Responsibility is a word used often in parenting. I knew I was making some big promises when I got pregnant. I am responsible for making sure my baby is fed, clean, clothed, for making sure there are no knives within reach, buckling her car seat correctly, and her general well-being on a moment-to-moment basis.
But lately another responsibility has been made glaringly obvious, and it is the heaviest one so far. The responsibility of giving my child confidence.
CeCe is taking a gymnastics class, and I've turned into the type of parent I used to think was over-the-top. Every skill CeCe attempts gets a round of applause. It doesn't matter if it is her first or tenth try, we give her high fives. Whether she succeeds or falls on her butt, Matt and I are the loudest parents in the room, with our cries of "Way to go!" and "Awesome job, babe!"
I didn't play competitive sports, so I was not bombarded with the term "loser" very much. I was in theater, where there was no keeping score. My parents were in the audience for every single show, and they clapped as loud the third time as they did the first time I performed my big musical number. I didn't realize at the time how that was shaping me.
My parents often told me outright that I did a great job, and in retrospect I can see there were times I probably wasn't that great.
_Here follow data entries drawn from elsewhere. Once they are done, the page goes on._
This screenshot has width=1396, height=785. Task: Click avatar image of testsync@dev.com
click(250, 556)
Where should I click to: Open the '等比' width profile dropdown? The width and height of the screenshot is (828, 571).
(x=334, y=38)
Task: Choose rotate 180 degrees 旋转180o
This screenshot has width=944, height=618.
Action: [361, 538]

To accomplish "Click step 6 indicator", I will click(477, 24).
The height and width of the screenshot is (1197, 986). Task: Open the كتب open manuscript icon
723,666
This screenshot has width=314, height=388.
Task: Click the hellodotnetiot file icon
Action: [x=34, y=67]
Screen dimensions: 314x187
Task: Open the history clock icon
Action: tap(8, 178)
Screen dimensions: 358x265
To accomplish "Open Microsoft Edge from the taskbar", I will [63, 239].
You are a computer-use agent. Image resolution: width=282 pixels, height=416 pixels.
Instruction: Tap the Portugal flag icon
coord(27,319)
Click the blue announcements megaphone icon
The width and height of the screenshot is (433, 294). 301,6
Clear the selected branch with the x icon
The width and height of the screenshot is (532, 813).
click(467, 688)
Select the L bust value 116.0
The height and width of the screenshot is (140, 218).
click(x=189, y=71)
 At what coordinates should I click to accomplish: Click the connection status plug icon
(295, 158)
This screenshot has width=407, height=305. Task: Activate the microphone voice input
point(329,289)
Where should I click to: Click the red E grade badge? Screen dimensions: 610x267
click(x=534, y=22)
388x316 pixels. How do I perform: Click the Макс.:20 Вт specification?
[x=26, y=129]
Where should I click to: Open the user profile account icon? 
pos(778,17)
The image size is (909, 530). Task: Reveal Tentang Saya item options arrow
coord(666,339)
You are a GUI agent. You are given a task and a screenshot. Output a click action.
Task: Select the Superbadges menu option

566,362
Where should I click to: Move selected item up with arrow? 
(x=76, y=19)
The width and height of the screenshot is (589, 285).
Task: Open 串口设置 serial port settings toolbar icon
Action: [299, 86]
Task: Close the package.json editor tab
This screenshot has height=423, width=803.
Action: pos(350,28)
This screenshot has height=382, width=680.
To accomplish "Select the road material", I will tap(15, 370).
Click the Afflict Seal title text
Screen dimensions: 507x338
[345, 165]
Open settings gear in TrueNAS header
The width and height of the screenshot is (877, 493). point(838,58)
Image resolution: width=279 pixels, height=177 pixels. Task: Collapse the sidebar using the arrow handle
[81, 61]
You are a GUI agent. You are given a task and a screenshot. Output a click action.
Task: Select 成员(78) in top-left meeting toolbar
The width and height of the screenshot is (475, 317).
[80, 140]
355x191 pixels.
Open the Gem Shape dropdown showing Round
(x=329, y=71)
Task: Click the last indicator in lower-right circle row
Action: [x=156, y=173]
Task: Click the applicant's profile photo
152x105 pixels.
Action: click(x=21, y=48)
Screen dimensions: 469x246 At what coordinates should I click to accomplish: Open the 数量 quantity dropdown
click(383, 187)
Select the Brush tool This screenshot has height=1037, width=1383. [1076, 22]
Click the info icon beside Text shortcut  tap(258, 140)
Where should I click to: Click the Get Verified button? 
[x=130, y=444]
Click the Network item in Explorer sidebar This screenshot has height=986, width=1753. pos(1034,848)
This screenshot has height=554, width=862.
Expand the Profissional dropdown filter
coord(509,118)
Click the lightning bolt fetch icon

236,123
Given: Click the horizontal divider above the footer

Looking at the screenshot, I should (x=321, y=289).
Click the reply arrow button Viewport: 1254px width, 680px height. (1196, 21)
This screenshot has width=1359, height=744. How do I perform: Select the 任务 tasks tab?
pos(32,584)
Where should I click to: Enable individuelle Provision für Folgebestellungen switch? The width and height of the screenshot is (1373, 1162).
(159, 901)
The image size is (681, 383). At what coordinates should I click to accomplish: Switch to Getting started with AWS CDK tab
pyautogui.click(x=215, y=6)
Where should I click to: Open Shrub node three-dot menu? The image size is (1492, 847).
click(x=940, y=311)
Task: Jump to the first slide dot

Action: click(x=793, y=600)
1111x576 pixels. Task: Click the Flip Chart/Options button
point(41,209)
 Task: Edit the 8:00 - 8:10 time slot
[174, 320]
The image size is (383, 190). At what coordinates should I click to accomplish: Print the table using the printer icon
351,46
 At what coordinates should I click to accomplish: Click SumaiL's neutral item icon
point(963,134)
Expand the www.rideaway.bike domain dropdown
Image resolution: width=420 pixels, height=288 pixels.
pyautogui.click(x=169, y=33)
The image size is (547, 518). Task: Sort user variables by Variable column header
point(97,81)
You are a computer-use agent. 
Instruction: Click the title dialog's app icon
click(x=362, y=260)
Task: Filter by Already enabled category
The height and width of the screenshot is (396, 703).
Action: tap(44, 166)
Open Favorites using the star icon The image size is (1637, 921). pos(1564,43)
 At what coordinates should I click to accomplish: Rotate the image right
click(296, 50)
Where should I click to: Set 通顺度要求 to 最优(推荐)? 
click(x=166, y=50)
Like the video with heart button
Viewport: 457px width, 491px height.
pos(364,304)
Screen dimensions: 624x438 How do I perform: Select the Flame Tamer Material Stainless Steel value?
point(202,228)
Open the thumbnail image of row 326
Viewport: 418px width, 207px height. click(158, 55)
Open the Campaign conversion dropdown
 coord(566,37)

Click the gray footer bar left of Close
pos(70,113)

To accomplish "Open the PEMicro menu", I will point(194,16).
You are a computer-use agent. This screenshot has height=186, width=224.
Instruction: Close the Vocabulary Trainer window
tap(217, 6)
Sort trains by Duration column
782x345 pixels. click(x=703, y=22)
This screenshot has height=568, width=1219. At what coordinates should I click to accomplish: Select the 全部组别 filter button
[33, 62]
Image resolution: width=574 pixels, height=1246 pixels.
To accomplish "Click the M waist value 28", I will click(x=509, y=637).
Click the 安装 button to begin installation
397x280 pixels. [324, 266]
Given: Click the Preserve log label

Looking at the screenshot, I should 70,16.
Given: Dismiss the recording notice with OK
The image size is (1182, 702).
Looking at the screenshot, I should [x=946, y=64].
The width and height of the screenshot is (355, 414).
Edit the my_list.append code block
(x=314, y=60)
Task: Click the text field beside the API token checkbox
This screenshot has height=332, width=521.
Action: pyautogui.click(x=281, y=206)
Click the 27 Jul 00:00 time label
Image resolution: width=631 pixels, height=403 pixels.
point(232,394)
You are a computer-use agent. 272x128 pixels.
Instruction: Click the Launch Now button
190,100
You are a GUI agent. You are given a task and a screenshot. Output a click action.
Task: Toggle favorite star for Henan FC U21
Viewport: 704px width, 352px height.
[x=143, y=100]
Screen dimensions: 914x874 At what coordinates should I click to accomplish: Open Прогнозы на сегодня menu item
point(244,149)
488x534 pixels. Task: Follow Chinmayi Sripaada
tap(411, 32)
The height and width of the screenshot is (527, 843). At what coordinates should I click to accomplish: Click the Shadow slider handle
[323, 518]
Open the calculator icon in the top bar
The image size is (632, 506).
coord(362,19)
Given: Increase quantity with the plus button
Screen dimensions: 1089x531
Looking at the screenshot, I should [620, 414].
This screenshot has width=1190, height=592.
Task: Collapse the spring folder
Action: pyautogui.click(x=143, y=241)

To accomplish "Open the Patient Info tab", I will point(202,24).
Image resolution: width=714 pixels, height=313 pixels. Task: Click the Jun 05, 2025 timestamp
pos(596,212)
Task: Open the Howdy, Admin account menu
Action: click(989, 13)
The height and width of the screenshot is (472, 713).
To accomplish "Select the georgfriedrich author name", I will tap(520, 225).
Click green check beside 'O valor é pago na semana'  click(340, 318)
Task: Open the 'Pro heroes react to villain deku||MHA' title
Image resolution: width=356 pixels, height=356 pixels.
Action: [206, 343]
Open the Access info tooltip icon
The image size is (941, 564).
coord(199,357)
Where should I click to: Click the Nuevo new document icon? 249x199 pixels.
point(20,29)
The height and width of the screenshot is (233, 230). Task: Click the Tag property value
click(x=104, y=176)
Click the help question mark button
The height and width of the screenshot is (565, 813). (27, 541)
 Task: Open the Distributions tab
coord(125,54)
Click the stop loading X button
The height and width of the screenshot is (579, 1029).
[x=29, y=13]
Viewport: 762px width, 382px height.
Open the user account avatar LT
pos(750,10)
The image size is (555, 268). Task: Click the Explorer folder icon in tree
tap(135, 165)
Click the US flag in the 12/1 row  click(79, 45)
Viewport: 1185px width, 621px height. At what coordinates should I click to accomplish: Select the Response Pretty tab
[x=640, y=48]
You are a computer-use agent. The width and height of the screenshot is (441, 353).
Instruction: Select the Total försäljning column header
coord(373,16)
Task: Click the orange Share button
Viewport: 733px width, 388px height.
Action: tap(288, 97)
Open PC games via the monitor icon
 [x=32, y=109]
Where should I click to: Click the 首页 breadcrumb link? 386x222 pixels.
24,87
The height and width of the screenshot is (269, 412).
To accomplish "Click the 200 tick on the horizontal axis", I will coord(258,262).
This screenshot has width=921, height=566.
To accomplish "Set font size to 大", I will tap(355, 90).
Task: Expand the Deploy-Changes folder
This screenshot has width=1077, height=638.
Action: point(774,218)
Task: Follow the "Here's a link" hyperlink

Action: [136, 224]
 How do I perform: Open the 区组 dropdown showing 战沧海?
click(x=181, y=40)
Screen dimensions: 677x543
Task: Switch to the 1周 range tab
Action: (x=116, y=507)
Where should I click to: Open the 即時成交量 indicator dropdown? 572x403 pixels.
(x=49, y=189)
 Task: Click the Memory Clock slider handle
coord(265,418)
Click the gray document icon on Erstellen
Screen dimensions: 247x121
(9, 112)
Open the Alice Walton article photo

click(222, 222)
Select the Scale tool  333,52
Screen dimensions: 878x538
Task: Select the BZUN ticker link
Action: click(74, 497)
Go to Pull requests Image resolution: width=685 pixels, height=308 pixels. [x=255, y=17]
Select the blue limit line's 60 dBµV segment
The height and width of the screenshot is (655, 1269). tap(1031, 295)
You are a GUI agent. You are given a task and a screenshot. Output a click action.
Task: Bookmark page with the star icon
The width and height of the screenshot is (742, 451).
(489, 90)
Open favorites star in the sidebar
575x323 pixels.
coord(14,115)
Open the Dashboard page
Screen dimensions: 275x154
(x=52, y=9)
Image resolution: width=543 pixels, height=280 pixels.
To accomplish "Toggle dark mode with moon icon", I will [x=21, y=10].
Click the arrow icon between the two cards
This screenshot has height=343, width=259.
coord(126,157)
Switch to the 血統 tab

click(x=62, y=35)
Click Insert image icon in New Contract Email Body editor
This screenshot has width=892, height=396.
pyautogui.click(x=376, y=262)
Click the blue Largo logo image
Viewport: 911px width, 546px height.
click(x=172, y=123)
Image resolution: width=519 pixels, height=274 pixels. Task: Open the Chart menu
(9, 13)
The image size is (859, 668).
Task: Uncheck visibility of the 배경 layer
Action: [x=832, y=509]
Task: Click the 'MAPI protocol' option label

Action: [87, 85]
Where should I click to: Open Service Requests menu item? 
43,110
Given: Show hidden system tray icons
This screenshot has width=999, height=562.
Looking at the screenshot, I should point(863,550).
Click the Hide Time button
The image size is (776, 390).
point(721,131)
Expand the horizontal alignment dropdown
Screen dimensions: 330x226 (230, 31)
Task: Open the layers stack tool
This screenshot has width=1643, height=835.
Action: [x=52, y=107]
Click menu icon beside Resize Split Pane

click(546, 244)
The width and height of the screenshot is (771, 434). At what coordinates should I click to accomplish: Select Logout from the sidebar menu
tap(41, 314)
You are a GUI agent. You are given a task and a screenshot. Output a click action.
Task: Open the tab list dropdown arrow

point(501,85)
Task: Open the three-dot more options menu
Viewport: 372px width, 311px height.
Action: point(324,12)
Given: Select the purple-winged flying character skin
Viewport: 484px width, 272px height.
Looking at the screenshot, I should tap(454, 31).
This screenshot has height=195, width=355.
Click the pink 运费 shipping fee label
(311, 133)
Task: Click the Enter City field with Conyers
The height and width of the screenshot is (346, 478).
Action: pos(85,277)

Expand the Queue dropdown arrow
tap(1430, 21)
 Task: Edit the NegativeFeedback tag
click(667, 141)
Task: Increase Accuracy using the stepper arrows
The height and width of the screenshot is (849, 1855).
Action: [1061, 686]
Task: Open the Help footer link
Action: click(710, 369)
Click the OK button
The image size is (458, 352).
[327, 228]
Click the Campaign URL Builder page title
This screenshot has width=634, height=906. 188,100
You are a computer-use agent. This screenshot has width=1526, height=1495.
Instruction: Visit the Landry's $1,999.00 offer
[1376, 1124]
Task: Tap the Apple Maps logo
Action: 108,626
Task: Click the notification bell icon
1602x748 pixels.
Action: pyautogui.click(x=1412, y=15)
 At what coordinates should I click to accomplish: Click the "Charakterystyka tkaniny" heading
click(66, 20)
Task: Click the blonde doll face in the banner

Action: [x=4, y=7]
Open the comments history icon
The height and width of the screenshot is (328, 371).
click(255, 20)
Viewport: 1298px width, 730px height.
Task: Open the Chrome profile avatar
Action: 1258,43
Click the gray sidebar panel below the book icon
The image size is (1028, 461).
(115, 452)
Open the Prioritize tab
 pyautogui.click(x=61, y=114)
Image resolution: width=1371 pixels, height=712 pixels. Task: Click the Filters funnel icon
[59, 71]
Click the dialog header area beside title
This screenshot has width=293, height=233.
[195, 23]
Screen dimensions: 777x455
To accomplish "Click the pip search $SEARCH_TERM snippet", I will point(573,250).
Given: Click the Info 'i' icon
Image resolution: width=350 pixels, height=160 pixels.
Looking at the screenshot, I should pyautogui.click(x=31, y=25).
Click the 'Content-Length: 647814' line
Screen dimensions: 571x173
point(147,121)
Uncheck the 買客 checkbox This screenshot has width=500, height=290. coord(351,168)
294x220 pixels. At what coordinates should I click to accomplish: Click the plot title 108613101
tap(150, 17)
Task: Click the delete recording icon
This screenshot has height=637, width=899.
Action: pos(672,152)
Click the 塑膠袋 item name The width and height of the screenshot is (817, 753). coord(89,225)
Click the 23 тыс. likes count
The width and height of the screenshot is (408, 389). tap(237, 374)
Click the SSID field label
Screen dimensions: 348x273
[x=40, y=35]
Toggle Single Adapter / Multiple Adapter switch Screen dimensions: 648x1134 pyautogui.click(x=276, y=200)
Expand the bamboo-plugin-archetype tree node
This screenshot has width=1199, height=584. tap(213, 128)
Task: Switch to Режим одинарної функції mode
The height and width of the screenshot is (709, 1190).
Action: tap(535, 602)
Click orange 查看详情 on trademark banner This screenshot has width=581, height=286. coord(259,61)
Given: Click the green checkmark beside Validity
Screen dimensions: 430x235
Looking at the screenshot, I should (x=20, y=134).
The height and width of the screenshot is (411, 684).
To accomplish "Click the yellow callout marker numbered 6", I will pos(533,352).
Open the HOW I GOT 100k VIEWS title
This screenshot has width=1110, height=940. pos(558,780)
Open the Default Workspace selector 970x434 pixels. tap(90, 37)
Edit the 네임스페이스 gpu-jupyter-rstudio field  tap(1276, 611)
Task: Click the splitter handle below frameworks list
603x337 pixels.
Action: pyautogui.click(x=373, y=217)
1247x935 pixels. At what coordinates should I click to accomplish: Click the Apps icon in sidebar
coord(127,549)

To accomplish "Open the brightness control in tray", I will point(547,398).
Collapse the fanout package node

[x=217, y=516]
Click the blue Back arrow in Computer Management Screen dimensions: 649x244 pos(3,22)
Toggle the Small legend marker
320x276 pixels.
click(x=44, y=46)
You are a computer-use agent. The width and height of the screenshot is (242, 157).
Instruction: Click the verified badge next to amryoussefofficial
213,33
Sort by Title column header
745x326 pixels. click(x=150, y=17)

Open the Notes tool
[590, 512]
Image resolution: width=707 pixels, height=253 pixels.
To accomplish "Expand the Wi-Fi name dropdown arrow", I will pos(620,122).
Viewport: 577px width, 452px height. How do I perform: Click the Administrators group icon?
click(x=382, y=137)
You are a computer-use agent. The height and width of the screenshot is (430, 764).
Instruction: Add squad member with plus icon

But those words they spoke turned into whispers that have echoed in the back of my head throughout my life. Feelings of self-doubt and insecurity do happen, but those whispers quietly take hold and subconsciously remind me of how I should feel about myself.
When I picture my ideal future for CeCe, I don't imagine any certain job or lifestyle. I want to see strength and security. I want her to have the ability to pick herself up and ignore the taunts of others. I want her to know that there is no failure that can stop her from trying again, and that she doesn't have to be perfect to be amazing. I want her to know that life is incredibly hard, but she can make it work if she stays positive.
There is a quote that sums up how I feel about this new-found responsibility: "How you talk to your child becomes their inner voice." My inner voice tells me I am smart, that life isn't fair so I won't always win, but that I can do big things and do them well. Raising a daughter who possesses confidence and a solid sense of self is my next big thing. It's a good thing my inner voice is telling me I can do it well.